Because my girlfriend was on there. And I thought it'd be cute if there was a web page that said we were in a relationship somewhere.

So, you know. There are your shameless, emo pretenses.

Facebook's useful. Using it doesn't make you like everyone else who uses it, and even if it did, there's nothing wrong with doing something that everyone else does if it makes your life easier. And if you use Facebook, and maybe even like Facebook, and then sit there and talk about how stupid, and useless, and annoying it is, and praise people who don't use it [something you probably only know because you never hear from them anymore these days], well... what does that say? Are we not allowed to just like something anymore?

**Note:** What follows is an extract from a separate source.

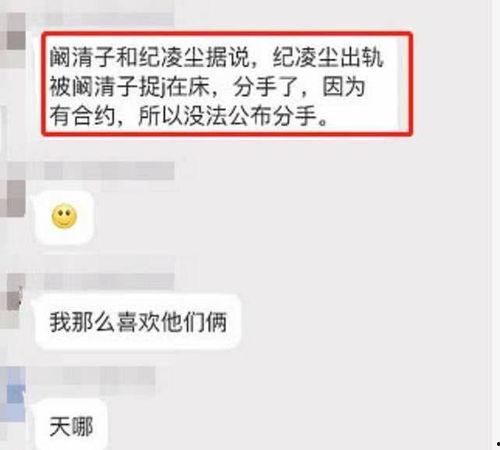
Task: Click the 天哪 message bubble
Action: point(71,426)
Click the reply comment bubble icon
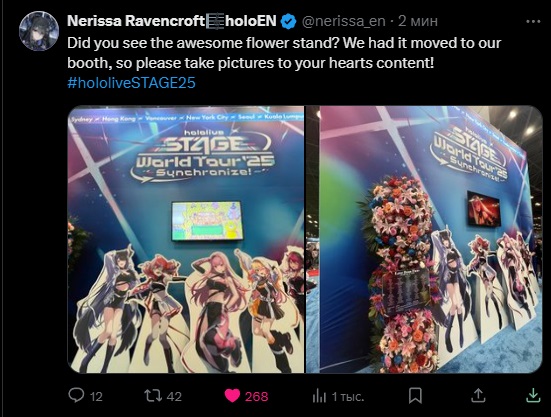Screen dimensions: 551x417 (76, 395)
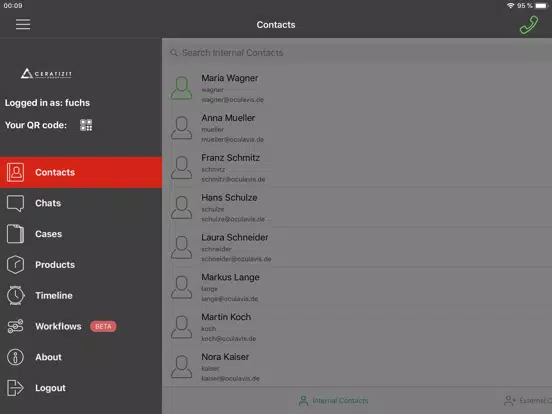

This sort of pretension runs deep. I'm guilty at times too... don't have a friend who's not. I know one guy who started disliking Robert Kirkman because his letter pages were getting a little too "you know how awesome I am...", but then the guy met Kirkman at a convention, and remembered, hey, this guy knows his stuff. He's good, that's why I liked him in the first place.

Or another friend, and she turns against almost anyone who doesn't act humble after they've reached success. I mean, really? Even when people do good work, work that we like, we have to turn against them for not being a nice person too? Do we work so hard to get good at what we do, only to have to turn around and say "Oh, I'm not that good." I know I don't put the time I do in my writing so one day I can pretend to not be as good as I am.

A third friend, who hates stoner movies -- but when Apatow makes a stoner movie he likes, it makes him like Apatow and Rogan less for it? [Actually this one I'm simplifying... it's probably a little more complicated than that, and said friend actually brought this strange impulse he's having up to me. ]

And is this what we value now? People who use cellphones but hate cellphones, and people who are bad at their job but they know they're bad, so we like them for that? Or worse, they're good at what they do, and then they have to condescend to us to make us think "Hey, they're okay. They're just like us."

This, of course, isn't an indictment of my friends, though I imagine it sounds like it. They can have their opinions, and I value what they think, I truly, honestly do. I'd even say "I don't think any less of them for it," but my god, that is a really condescending bullshit kind of thing to say.

It has been irking me lately, because these opinions rattle around sharply in my own head -- because yes, some of my favorite writers and creators are absolute assholes, yes, with my own work I try to write things in genres people don't normally like but will like, and hey... I don't follow the Facebook "Do's and Don't's" close enough to not to fall in the emo-hipster-trash category. All of this makes me a bit uptight, and defensive, because deep down, I'd like to think the things I do and aspire to aren't going to make people like me less. But by the logic I see by the people I consider closest to me, the people who's opinions I actually value... its hard for me to feel justified in that. I don't like the thought of sabotaging myself.

Of course, before I wrote this, I was likely only drawing quiet ire.

I apologize in advance. For stirring up shit.